We're going to have to see more of an opportunistic approach from Waiters—one that includes more shot-making off the ball and less dancing and creating with it in his hands. 

It might mean sitting around the arc and waiting for the drive-and-kick. Waiters should be dreaming about corner three-point looks next season, shots that will naturally be there with Irving and James breaking down defenses.

Every lineup needs a corner-three marksman to help space the floor and ultimately capitalize on the advantage it creates. 

The scouting report on Waiters shows he was money last year from the left corner and dreadful from the right. 

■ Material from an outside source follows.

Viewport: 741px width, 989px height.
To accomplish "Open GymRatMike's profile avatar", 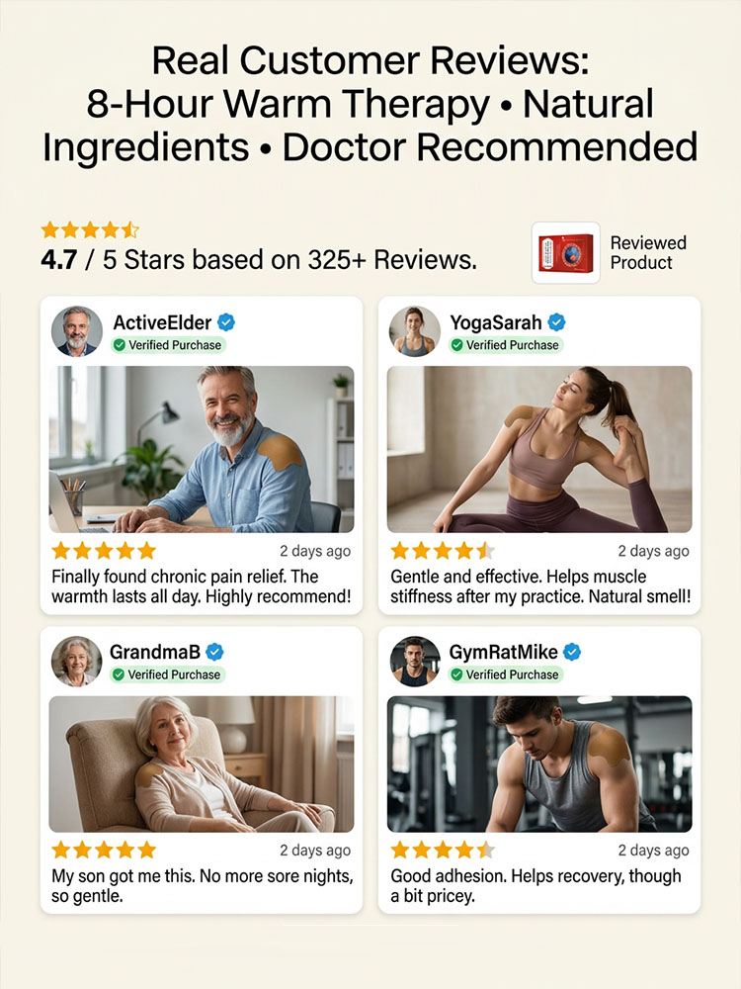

Waiters Corner Three-Pointers
Left Corner ThreeRight Corner Three
2013-1417 of 342 of 20
2012-137 of 302 of 9

Last season, he shot 41.9 percent—a solid number—on catch-and-shoot opportunities outside of 10 feet from the hoop. He shot 41.6 percent on catch-and-shoot threes, per NBA.com.

But he averaged just 3.4 spot-up attempts a game to 5.6 pull-up attempts in 2013-14. 

Something tells me those numbers will even out next season when Waiters' playmaking opportunities decrease and he gets more open looks off the ball. 

His role will be somewhat different in 2014-15. Waiters has expressed interest in starting—“I want to start and I believe that I should at the two,” Waiters told Chris Haynes of CSNNW.com—and given Cleveland's lack of depth, it's tough to argue against it. 

But in reality, Waiters has to find a way to complement Cleveland's first unit and anchor its second. 

John Raoux/Associated Press

The Cavaliers don't necessarily need Waiters to drop 15-20 points a game. They need him to be timely, efficient and consistently threatening. 

When he's playing with James, Irving and Love, he has to capitalize as a shooter. When he's playing with Matthew Dellavedova, Mike Miller and Tristan Thompson, he has to tap into that dangerous one-on-one game of his to generate offense on his own.

And let's be real here—Cleveland's defense and bench are both weaknesses for this team, though the recent signing of Shawn Marion should help out in both departments. Still, Thompson and Anderson Varejao each blocked fewer than one shot a game last season. And if Waiters starts, the Cavs are looking at Marion as their top-scoring reserve. 

Waiters is this team's X-factor this upcoming season—a guy Cleveland needs to help tip the scales in its favor. 

The less effective he is, the more pressure he puts on James, Love and Irving to dominate on a nightly basis. But if Waiters is connecting on all cylinders—hitting the shots that find him in the offense while wisely picking and choosing his spots as a hunter—we could be talking about a knockout-punch type of weapon that puts this Cavs team over the top.